Dr. Morris purchased property and farms in Biscoe and the surrounding area over the years and in the early 1930s moved into his home at Biscoe and continued his medical practice. The Brown Lumber Company mill shut down at Brasfield in 1936.

     

       Nothing is known for certain about Dr. Morris’s early years in Georgia. As I said earlier he and his wife are buried in the Chauncy Cemetery in Dodge County. While at the Arkansas History Commission research room recently I ran across an old newspaper clipping, dated Thursday, June 10, 1909, that may have a bearing on Dr. Morris’s life. It is recorded in Vol. III, 1908-1919 of the Dodge County (Georgia) Newspaper Clippings, by Tad Evans. William Morris, a “young medical student” mentioned in the article,  may be Dr. William Lawrence Morris. Telfair County, mentioned in the clipping, adjoins Dodge County.  More research is needed but I thought it worth mentioning.

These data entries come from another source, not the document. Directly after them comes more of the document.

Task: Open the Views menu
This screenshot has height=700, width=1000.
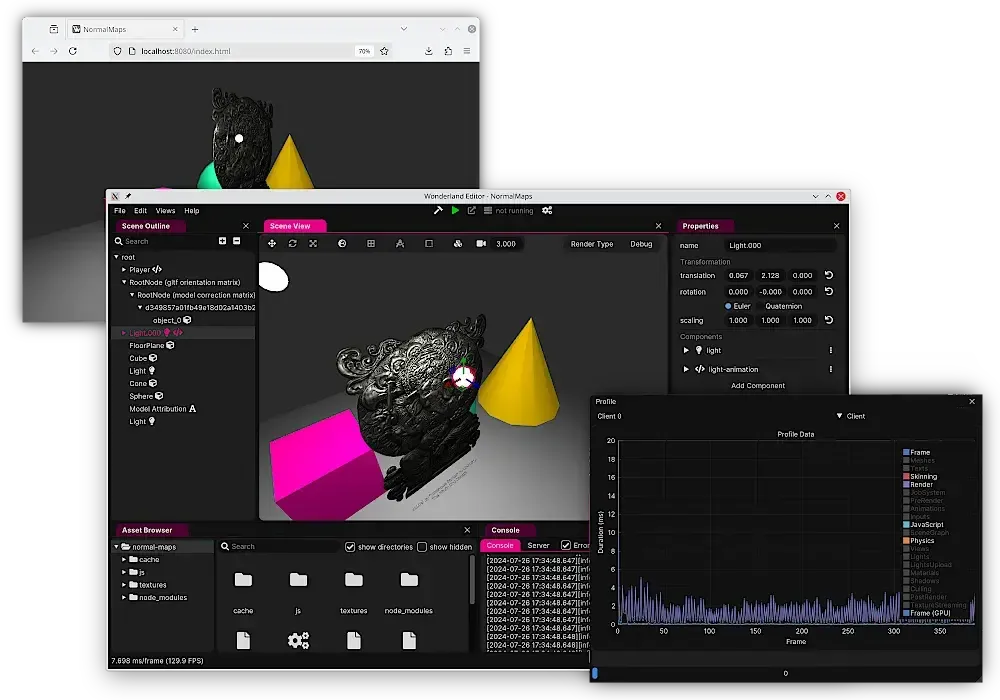Action: point(164,210)
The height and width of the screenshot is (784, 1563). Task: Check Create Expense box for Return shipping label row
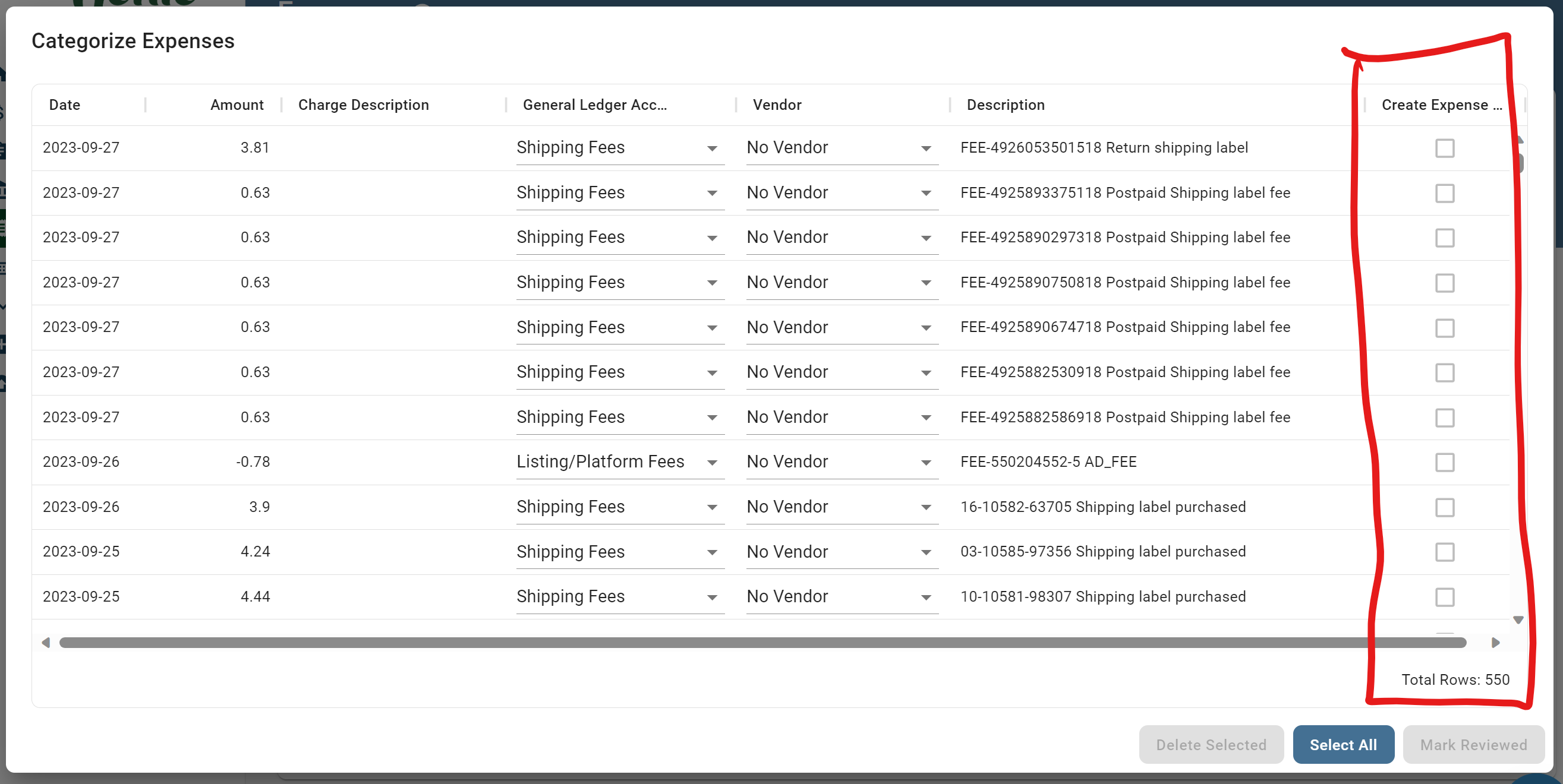coord(1446,147)
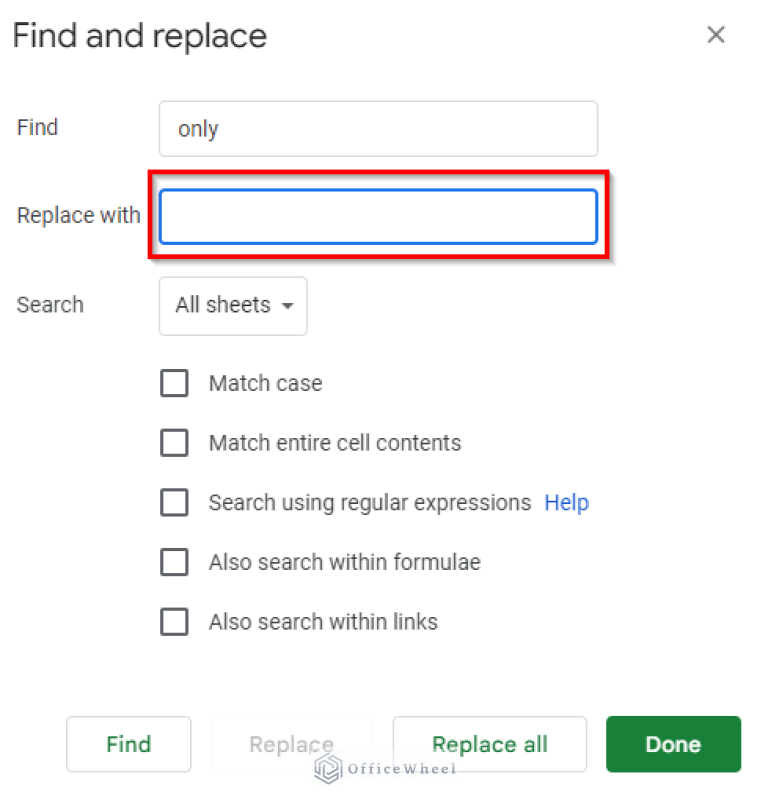Click the Find button

(x=128, y=744)
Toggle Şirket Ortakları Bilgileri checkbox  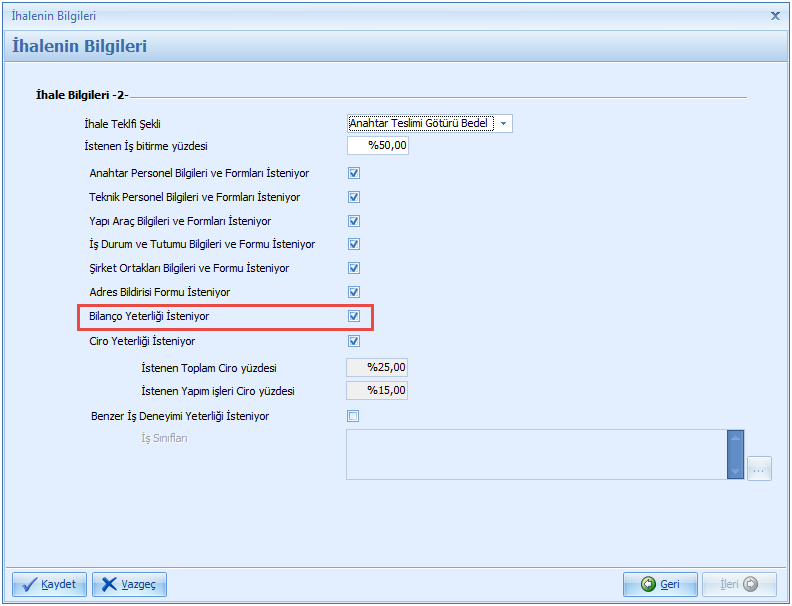tap(354, 268)
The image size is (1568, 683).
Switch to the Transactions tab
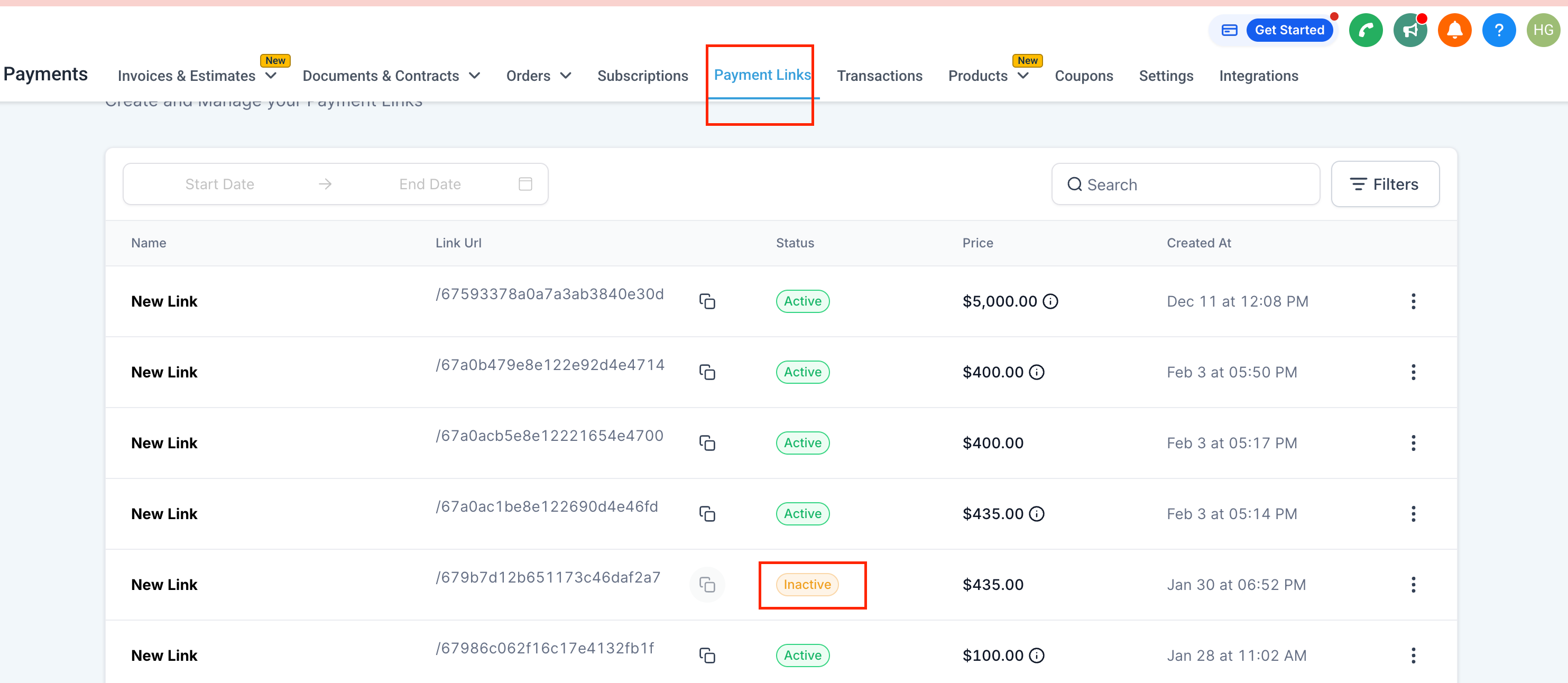click(x=879, y=76)
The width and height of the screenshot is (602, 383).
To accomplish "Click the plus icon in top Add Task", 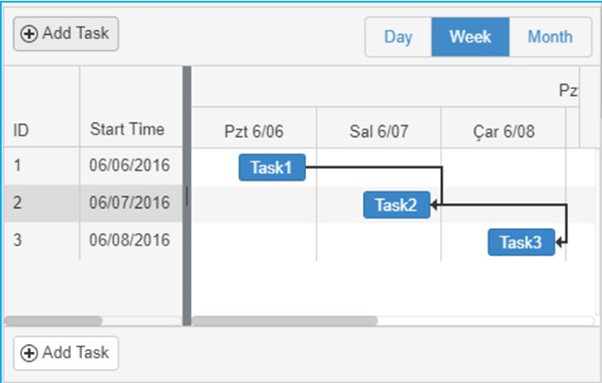I will [29, 34].
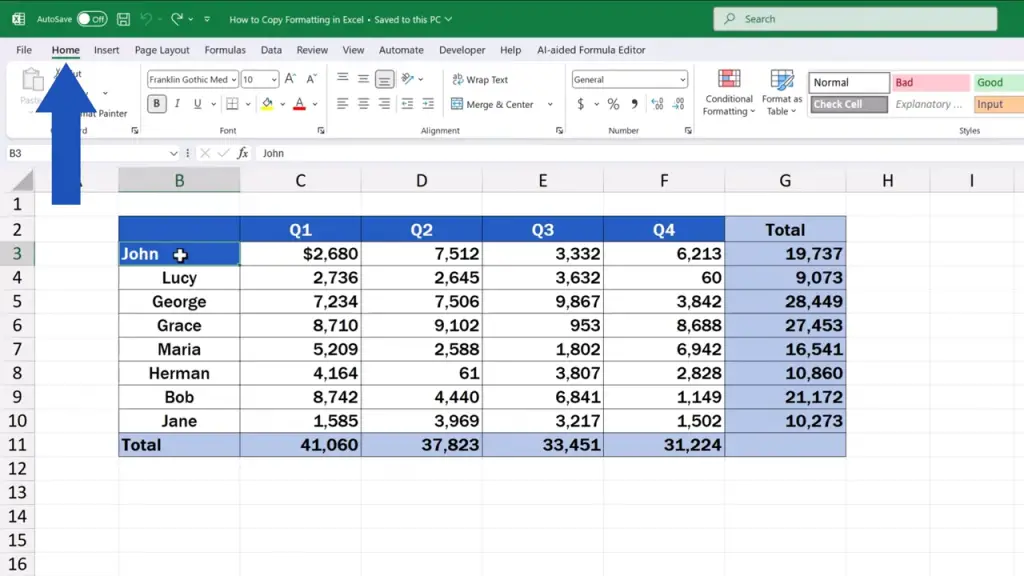Switch to the Formulas tab
The height and width of the screenshot is (576, 1024).
click(x=225, y=50)
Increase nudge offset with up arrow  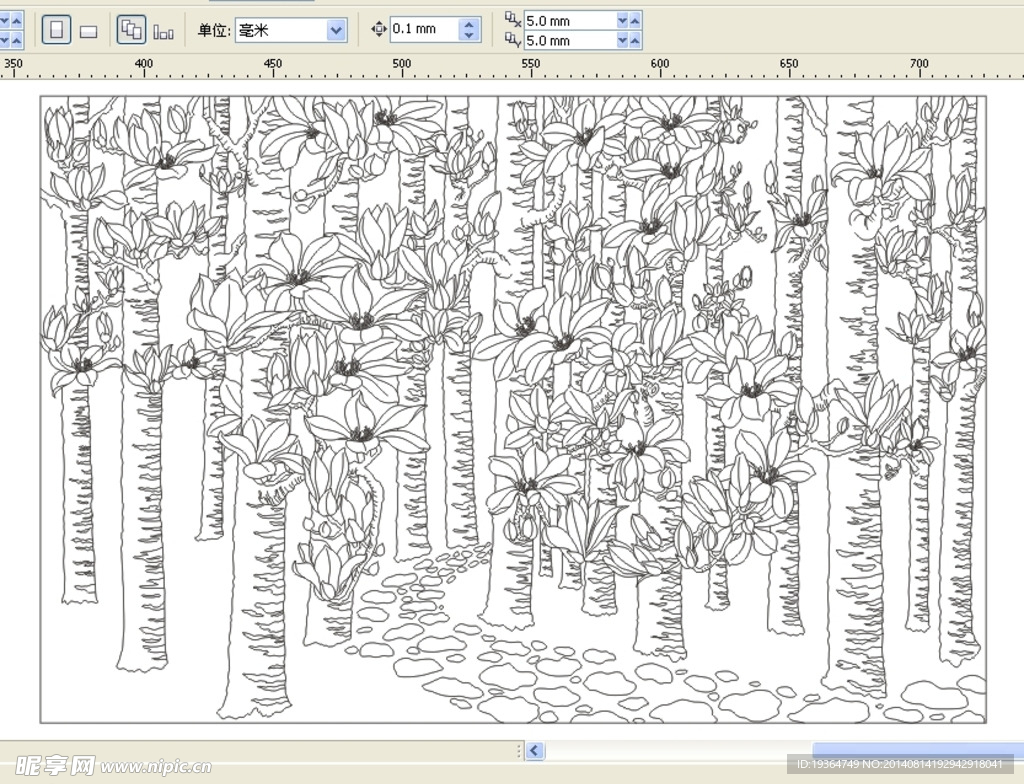pyautogui.click(x=470, y=23)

        The clipping reads as follows:

 

                                        AGED MAN KILLED BY HIS SON

 

                   Mr. Henry Morris of Oswald Mistaken for Burglar and Killed BY His Son

 

      Mr. William Morris, an aged citizen of Oswald, Telfair County, came to his death in a very sad and tragic manner Monday night, having been shot and killed by his son, William, a young medical student from the Atlanta College of Physicians and Surgeons.

      We failed to learn particulars, but from the best information obtainable, it seems Mr. Morris conducted a store near his residence, which store had recently been burglarized several times. young Morris went into the store Monday and concealed himself to watch for the intruders. The old gentleman afterwards went into the store for some purpose, and being mistaken by his son for burglars, was fired upon. It is said that the young man hailed the visitor to the store several times, but received no resronse. The old gentleman being partially deaf, it is supposed that he did not hear his son call.

 

NOTE that the elderly gentleman is called Henry in the caption and William in the body of the piece.

 

Bill Sayger

 

Dr. Morris lived to the age of 70. He had served Prairie County faithfully about 34 years, from about 1920 until shortly before he died on January 1, 1954.  Burial was in Georgia in the Chauncey City Cemetery.